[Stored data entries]
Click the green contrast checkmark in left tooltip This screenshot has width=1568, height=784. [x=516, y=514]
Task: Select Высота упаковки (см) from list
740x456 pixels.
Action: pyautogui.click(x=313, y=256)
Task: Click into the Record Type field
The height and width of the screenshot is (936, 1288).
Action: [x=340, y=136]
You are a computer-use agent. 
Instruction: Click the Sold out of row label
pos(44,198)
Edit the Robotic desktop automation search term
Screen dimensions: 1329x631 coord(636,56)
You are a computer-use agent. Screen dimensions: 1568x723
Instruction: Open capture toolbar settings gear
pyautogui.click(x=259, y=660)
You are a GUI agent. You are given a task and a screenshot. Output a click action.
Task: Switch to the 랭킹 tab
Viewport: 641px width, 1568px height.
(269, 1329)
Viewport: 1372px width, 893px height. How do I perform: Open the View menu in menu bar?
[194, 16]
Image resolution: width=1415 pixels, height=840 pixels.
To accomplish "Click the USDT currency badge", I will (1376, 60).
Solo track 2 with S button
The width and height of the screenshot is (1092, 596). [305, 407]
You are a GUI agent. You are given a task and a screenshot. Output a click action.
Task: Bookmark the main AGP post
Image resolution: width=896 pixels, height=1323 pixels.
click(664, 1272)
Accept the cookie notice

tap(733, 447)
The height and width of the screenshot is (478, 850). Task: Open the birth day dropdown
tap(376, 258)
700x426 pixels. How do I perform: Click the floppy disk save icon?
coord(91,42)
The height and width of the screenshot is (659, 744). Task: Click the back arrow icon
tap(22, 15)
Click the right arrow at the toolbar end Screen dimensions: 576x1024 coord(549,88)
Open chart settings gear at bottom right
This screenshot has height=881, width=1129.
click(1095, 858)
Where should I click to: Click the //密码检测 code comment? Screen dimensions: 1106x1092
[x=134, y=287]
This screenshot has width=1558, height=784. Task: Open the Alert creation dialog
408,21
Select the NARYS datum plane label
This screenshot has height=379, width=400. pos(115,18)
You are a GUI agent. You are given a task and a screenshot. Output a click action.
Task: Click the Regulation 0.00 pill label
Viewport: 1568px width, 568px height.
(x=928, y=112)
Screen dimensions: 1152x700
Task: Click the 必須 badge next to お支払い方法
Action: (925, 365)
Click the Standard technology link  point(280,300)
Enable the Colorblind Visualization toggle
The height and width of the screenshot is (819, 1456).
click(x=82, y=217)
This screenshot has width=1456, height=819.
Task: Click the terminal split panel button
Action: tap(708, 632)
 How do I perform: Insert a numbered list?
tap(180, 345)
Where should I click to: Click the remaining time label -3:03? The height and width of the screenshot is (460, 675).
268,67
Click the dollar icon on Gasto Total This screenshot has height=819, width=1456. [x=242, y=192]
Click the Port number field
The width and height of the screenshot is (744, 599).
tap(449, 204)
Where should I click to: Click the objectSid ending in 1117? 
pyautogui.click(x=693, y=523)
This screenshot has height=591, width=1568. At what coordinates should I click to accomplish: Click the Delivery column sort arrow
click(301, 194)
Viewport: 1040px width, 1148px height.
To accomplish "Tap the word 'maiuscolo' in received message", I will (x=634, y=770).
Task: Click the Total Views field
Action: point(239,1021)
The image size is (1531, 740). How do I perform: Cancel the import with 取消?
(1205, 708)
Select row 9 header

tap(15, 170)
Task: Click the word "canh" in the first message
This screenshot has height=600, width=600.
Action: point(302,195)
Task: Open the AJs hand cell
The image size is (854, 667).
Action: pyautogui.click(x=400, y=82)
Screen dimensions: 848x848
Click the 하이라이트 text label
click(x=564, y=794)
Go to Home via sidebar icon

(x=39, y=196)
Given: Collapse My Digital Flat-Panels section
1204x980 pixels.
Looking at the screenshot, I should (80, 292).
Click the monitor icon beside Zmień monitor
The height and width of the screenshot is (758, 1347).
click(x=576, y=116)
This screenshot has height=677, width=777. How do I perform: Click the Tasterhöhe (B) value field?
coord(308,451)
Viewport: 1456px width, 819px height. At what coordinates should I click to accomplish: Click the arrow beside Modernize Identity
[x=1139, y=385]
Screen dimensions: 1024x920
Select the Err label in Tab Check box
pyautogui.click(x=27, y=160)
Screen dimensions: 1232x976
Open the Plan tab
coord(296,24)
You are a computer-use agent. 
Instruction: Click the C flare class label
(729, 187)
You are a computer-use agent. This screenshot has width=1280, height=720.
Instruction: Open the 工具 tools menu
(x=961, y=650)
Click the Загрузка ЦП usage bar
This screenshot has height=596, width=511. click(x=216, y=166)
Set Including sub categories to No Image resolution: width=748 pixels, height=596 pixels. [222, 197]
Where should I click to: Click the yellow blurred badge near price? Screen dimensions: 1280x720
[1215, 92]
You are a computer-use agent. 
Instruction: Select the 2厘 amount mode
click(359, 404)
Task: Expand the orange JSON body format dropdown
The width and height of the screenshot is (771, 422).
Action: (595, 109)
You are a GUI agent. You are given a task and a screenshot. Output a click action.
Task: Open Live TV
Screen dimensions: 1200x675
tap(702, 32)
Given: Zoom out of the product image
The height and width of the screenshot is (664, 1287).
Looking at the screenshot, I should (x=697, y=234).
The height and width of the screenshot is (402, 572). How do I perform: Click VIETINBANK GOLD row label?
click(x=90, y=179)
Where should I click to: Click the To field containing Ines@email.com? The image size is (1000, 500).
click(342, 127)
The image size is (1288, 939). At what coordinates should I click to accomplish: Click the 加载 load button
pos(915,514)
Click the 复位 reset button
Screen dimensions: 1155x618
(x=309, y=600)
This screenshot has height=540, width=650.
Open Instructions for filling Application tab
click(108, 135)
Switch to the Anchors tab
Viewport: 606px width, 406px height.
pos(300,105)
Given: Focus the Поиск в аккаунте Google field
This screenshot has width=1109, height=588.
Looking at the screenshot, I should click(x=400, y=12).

### INSTRUCTIONS FOR THE TASK
Word for word, restate the lines from the one holding "Instruction: Select the 2厘 amount mode" to the last line of the records.

### RESPONSE BOX
Instruction: Select the 2厘 amount mode
click(359, 404)
Task: Expand the orange JSON body format dropdown
The width and height of the screenshot is (771, 422).
Action: (595, 109)
You are a GUI agent. You are given a task and a screenshot. Output a click action.
Task: Open Live TV
Screen dimensions: 1200x675
tap(702, 32)
Given: Zoom out of the product image
The height and width of the screenshot is (664, 1287).
Looking at the screenshot, I should (x=697, y=234).
The height and width of the screenshot is (402, 572). How do I perform: Click VIETINBANK GOLD row label?
click(x=90, y=179)
Where should I click to: Click the To field containing Ines@email.com? The image size is (1000, 500).
click(342, 127)
The image size is (1288, 939). At what coordinates should I click to accomplish: Click the 加载 load button
pos(915,514)
Click the 复位 reset button
Screen dimensions: 1155x618
(x=309, y=600)
This screenshot has height=540, width=650.
Open Instructions for filling Application tab
click(108, 135)
Switch to the Anchors tab
Viewport: 606px width, 406px height.
pos(300,105)
Given: Focus the Поиск в аккаунте Google field
This screenshot has width=1109, height=588.
Looking at the screenshot, I should click(x=400, y=12).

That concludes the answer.